The superficial similarities between Flaubert's Madame Bovary and Main Street are striking: in both novels, a young woman, preoccupied by reading, marries a boring, conformist medical practitioner from a small town, suffers strongly from boredom, and is tempted to commit adultery. The main differences are that Carol does not commit adultery, and does not kill herself: after spending two years working for the Bureau of War Risk Insurance, in Washington DC, she returns to the strains of the cultural desert of Gopher Prairie.

But this is not Madame Bovary with a postwar American take: Lewis had a love-hate relationship with the small Midwest town in which he was born and grew up — Sauk Centre, which for some reason is given an English spelling — and his father was a doctor there. In Main Street, Lewis incorporated many of the elements — and many of the characters — he had known in Sauk Centre, and reactions in the town against his satire were very strong.

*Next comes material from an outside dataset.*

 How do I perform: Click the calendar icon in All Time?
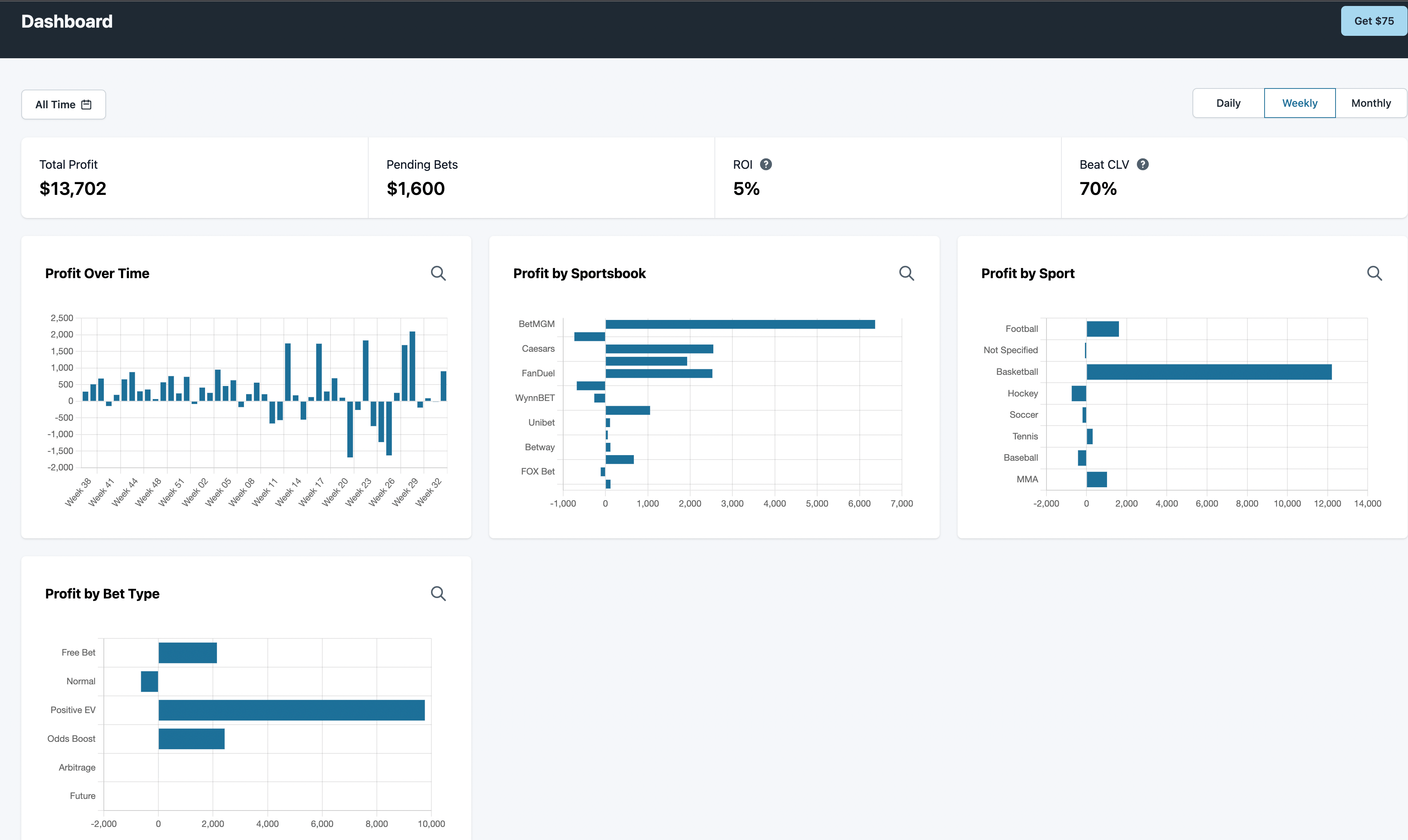86,105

Carol Kennicott in many ways expresses Lewis's left-wing views on small town America, and although this is Lewis in full exaggeration mode, the message is clear when he launches into a criticism of the Perrys:

'The Republican Party, the Grand Old Party of Blaine and McKinley, is the agent of the Lord and of the Baptist Church in temporal affairs.

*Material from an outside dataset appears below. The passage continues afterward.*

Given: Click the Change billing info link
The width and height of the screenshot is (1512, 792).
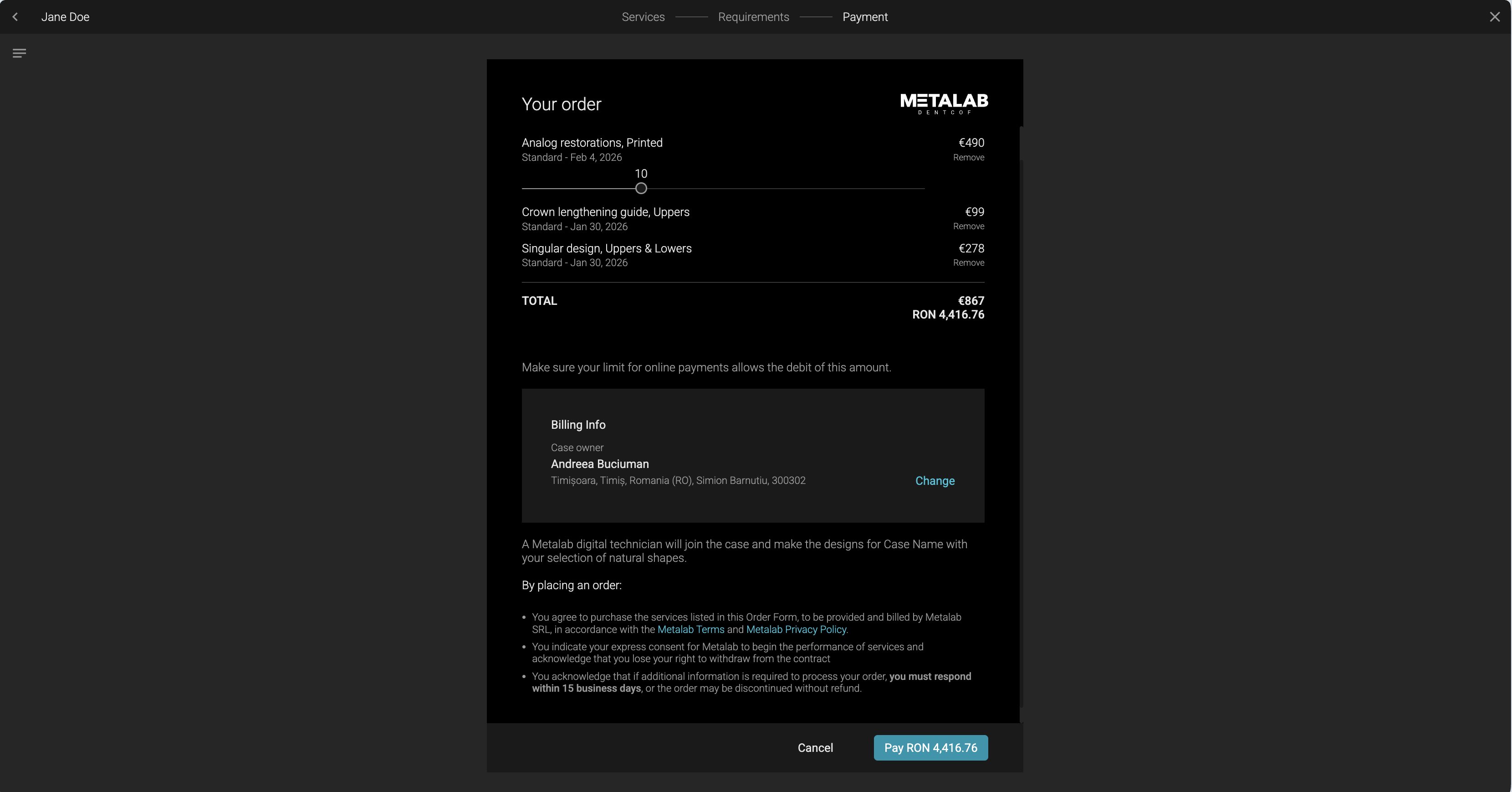Looking at the screenshot, I should click(x=935, y=481).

'All socialists ought to be hanged.

'Harold Bell Wright is a lovely writer, and he teaches such good morals in his novels, and folks say he's made prett' near a million dollars out of 'em.

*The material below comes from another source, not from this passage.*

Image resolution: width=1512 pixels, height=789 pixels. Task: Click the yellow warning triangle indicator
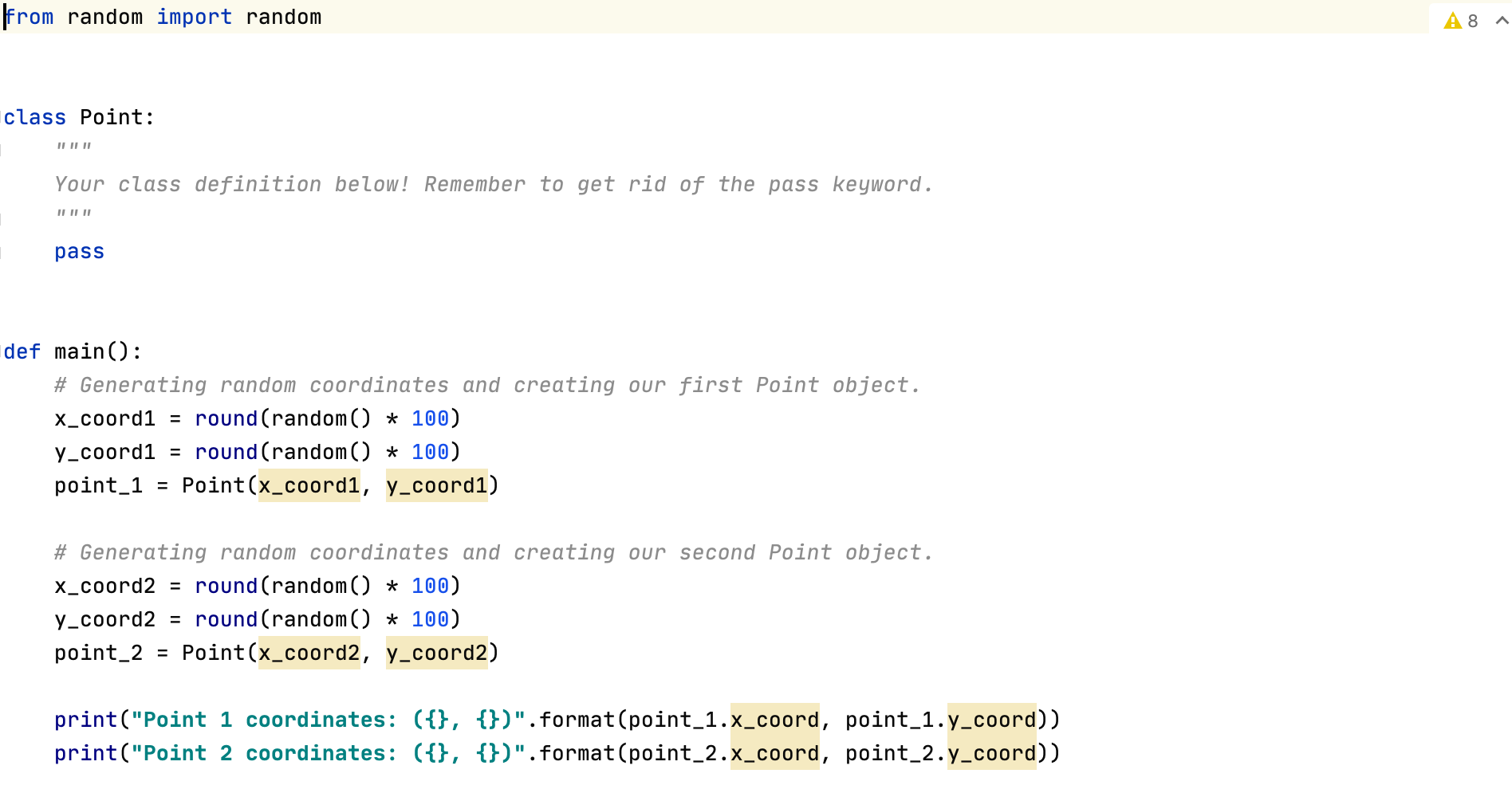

'People who make more than ten thousand a year or less than eight hundred are wicked.

'Europeans are still wickeder.

'It doesn't hurt any to drink a glass of beer on a warm day, but anybody who touches wine is headed straight for hell.

'Virgins are not so virginal as they used to be.

'Nobody needs drug-store ice cream; pie is good enough for anybody.

'The farmers want too much for their wheat.'

The Perrys are by no means an atypical couple — in fact, their ideas are identical to the views of many others in the novel, and, Lewis believed, identical to those of many other identical inhabitants of many other identical small towns in conformist America. Carol dreads catching the 'Village Virus'.

After her (kind of) rebellion in Washington, Will ensnares her back, and five months after a holiday with her husband in Charleston, SC, and Savannah, GA, the pregnant Carol prepares to return to prairie living still an anarchist, but a gentler one:

'And why, she began to ask, did she rage at individuals? Not individuals but institutions are the enemies, and they most afflict the disciples who the most generously serve them. They insinuate their tyranny under a hundred guises and pompous names, such as Polite Society, the Family, the Church, Sound Business, the Party, the Country, the Superior White Race; and the only defense against them, Carol beheld, is unembittered laughter.'

Her vision of the beginning of the 21st century is interesting, as she sees that the real revolution will be carried out by the adults of the future. Before she retires to bed, as she points to her daughter's head, she warns her husband:

'Do you see that object on the pillow? Do you know what it is? It's a bomb to blow up smugness. If you Tories were wise, you wouldn't arrest anarchists; you'd arrest all these children while they're asleep in their cribs. Think what that baby will see and meddle with before she dies in the year 2000! She may see an industrial union of the whole world, she may see aeroplanes going to Mars.'

Sauk Centre has long since forgiven Sinclair Lewis, and has even turned him into the commercial attraction that he'd have hated: his parents' house, in Sinclair Lewis Avenue, is now the Sinclair Lewis Boyhood Home, there's a Sinclair Lewis Interpretation Center in the town, and you can even grab a Sinclair Lewis cheeseburger.

Lewis came to the world of letters at the wrong time, as he was writing in a rather old-fashioned style when writers like Sherwood Anderson, Ernest Hemingway, and William Faulkner were bringing a much fresher approach to American literature.

1 comment:

Anonymous said...

My grandmother knew Sinclair Lewis and many of her experiences of moving from Duluth to Sauk Centre were written about through the character Carol in Main Street. There is a photo of her and my grandfather and great aunt having breakfast with the Lewis's in the Minnesota historical collection.